Definitions - A quick recap¶
Layer¶
A collection of JS from a number of Dojo modules that has been squashed into a single file. Essentially when you’re developing you want to keep all your modules separate as it makes it easier to manage - different people working on different modules don’t have to interfere with each other. But for deployment your site will (generally) feel quicker if you have all your JS in a single file. It means that, when you do a dojo.require() the code will already have been fetched from the server and parsed so you don’t have to wait for the extra download.
Namespace¶
Similar to a namespace in C#, or packages in Java. If you’ve not done any C# or Java think of a namespace as just a way of dividing up code such that it doesn’t clash with other code. Consider a world with no namespaces. I write an awesome accordion widget - not like dijit.layout.Accordion but a fancy musical instrument. You can play notes on it and it animates and all sorts of awesome. I call my widget ‘accordion’. And then the dijit guys decide to create their accordion layout widget. But instead of calling it ‘dijit.layout.Accordion’ they just call it ‘accordion’ (there are no namespaces, remember).
Now we have a problem, because if I want to use both on the same page how does my script know which accordion to create when I do a ‘new Accordion()’? So we solve this by having namespaces. In this case, ‘dojo’, ‘dijit’ and ‘dojox’ are all namespaces. ‘layout’ is a sub-namespace of ‘dijit’. My funky accordion musical instrument widget should be put under ‘mrtom.widget.musicalInstruments.Accordion’. So, ‘mrtom’, ‘mrtom.widget’ & ‘mrtom.widget.musicalInstruments’ are all namespaces too. In the example zip file above, the namespace is ‘yourCompany’ with a sub-namespace of ‘example’. Your code should go in it’s own namespace.

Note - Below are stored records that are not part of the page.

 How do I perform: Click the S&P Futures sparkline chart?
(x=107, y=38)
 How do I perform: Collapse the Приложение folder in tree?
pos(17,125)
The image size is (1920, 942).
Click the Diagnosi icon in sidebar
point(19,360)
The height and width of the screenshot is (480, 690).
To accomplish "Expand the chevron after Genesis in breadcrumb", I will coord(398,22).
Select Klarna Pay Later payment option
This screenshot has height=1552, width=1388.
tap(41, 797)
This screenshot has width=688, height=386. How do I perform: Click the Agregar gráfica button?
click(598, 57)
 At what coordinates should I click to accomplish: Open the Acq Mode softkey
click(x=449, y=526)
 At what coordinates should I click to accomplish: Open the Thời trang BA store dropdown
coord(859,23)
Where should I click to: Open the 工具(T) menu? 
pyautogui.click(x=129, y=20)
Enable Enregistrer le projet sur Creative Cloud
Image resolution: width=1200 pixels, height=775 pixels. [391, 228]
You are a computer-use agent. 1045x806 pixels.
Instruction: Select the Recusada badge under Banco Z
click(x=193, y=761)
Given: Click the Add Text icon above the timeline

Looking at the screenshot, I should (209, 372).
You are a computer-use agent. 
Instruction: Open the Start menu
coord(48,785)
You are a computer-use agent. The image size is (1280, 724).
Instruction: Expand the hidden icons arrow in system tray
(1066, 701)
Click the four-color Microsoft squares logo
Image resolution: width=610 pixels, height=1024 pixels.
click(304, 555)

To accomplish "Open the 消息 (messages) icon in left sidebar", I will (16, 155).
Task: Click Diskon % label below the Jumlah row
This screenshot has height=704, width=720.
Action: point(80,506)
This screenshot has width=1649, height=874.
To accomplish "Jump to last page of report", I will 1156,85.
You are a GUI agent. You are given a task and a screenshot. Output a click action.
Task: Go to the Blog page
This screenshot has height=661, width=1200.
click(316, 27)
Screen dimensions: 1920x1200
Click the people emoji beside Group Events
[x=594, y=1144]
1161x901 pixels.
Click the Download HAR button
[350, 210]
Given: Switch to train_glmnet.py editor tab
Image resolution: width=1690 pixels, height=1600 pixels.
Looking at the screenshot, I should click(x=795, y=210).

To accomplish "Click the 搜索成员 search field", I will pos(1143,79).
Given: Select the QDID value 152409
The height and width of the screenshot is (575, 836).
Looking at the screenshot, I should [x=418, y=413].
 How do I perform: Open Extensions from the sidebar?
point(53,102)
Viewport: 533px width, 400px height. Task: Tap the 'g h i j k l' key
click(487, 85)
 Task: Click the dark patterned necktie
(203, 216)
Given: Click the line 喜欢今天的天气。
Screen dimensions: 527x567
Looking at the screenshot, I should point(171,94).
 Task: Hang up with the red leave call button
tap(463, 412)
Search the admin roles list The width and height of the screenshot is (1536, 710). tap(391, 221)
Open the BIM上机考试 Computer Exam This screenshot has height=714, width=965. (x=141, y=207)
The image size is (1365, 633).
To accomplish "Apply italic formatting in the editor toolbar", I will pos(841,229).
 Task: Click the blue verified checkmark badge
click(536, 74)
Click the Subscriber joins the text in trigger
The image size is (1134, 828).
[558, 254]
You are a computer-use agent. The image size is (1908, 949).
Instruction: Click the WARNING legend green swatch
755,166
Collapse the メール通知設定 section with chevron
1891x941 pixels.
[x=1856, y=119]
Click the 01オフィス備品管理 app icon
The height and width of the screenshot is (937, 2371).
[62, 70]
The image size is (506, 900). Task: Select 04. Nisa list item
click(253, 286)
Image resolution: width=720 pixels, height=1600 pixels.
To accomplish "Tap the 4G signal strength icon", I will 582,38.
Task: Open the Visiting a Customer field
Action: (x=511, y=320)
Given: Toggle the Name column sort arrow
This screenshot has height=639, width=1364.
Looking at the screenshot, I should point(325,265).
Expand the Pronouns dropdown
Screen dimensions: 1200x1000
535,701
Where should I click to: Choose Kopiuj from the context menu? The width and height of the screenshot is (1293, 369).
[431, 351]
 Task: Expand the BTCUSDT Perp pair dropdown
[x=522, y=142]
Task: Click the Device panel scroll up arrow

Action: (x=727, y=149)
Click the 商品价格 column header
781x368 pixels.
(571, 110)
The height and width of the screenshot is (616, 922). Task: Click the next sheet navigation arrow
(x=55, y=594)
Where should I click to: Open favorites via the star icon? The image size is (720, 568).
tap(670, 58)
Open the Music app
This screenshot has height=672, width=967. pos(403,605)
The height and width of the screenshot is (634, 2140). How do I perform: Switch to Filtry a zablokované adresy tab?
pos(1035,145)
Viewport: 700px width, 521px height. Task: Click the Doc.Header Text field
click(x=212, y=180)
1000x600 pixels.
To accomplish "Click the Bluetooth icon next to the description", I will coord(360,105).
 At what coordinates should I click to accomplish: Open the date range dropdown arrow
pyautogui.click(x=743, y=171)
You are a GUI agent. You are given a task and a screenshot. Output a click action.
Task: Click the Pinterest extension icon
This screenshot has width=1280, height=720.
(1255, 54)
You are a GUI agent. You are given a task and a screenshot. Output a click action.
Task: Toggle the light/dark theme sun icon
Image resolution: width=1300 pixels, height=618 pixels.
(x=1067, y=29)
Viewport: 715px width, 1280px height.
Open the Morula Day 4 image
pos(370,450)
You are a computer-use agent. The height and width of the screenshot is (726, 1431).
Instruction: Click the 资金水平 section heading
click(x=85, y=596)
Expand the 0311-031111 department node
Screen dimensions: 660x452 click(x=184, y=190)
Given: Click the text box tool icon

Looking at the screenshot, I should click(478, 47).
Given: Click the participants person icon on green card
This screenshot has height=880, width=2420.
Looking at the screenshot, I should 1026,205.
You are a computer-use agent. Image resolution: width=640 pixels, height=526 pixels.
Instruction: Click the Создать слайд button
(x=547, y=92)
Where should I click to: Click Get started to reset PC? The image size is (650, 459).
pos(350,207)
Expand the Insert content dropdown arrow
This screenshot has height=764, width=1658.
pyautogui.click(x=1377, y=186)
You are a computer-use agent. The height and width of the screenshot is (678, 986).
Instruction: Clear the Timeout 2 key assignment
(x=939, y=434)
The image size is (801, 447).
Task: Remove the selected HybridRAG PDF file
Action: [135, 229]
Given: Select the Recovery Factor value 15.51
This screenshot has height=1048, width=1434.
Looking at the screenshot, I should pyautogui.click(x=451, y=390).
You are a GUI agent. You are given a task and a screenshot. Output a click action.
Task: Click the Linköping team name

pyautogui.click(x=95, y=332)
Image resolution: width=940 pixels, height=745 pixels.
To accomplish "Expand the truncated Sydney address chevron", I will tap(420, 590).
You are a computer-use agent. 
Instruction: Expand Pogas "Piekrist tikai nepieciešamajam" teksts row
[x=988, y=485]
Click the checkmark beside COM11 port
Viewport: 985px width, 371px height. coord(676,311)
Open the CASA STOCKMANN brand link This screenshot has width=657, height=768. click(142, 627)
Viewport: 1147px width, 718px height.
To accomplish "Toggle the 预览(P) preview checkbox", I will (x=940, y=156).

The default location for your namespace would be alongside the ‘dojo’, ‘dijit’ and ‘dojox’ directories. However I put my top-level namespace (‘yourCompany’) in the same location as my dojo-release directory as it means I can happily delete the dojo-release and dojo-src directories whenever I want as they don’t contain any of my code.
Resource Name¶
During the build, Dojo will move all the files from ‘dojo-src’ to ‘resourceName’. It will then create the layer, do all the smushing of JS and CSS and put all that stuff under ‘resourceName’ as well. So you need to change <script type=”text/javascript” src=”js/dojo-release/dojo/dojo.js”> to <script type=”text/javascript” src=”js/releaseName/dojo/layerName.js”> (you might want to include dojo.js as well, depending on if your layer contains all the bits of Dojo you need as well as all the dijits and your own code). You also want to change the location of the CSS so you grab the smushed CSS as well. (Like with JS, smushing the CSS into a single file loads more quickly because it reduces the number of HTTP requests and removes comments, which allows the CSS parser in your browser to decipher it more quickly). The build system also makes a copy of all the files, after being minimized, in your release. This means you don’t have to add modules that are used infrequently to your layers - any dojo.require() calls for modules that are not loaded will be loaded via XHR instead. Remember, Dojo locates files relative to dojo.js, and you’ve just changed the location of dojo.js at the beginning of this paragraph, so you need to move everything else too!
Pros of this approach¶
- Dojo project code and your code kept separately
- Can include multiple layers on a page easily
- Backwards compatible with older version of Dojo
Cons of this approach¶
- Obviously you are not going to keep two copies of your HTML files kicking around, so you have to change the contents of the file on the server side depending on if you are in a live or development environment.